Black Americans make up 13% of the population but 5% of clinical trials, according to a recent report from life science consulting firm Trinity Life Sciences. The gap is even worse for Hispanic or Latino Americans, who account for 19% of the U.S. population but make up roughly 1% of clinical trial participants. The firm called on the FDA last month to implement minimum representation requirements for clinical trials to boost diversity.


Trinity report authors urged the FDA to come up with enrollment requirements that take racial demographics of specific diseases under consideration when working on a related clinical trial.

The FDA's new guidance does not impose any requirements on companies, including any minimum enrollment standards for underserved populations.


Racial and ethnic minorities are often underrepresented in biomedical research despite having a disproportionate burden for many diseases.
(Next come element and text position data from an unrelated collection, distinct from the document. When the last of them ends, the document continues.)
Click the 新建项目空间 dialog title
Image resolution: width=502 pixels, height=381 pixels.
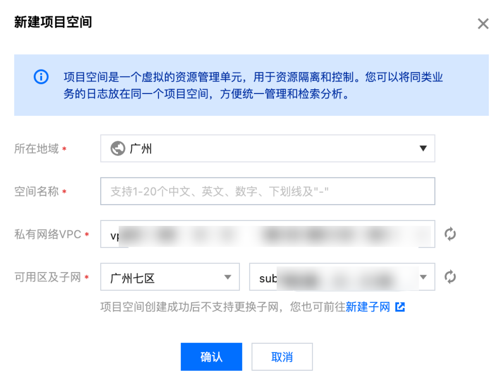(x=53, y=22)
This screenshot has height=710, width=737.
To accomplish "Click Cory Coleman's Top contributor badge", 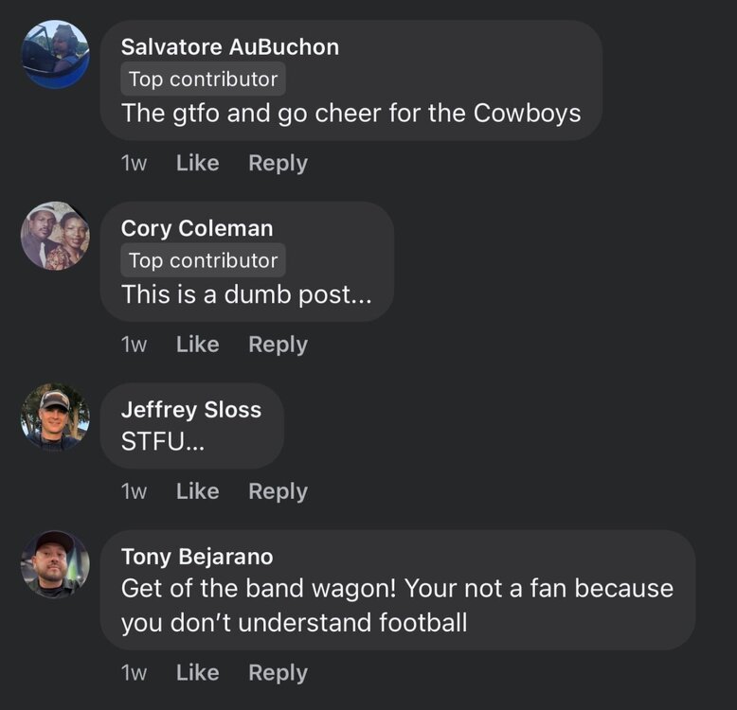I will click(203, 261).
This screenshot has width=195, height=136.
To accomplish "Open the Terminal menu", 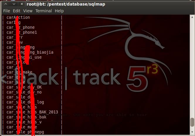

This means that clinical trial enrollment may not accurately reflect the diversity of the population that will ultimately receive approved treatments. Barriers to participation among racial and ethnic groups are many, including mistrust of the system due to historical abuses; inadequate recruitment and retention efforts; frequency of study visits; time and resource constraints; transportation and scheduling conflicts; and language and cultural differences, among others.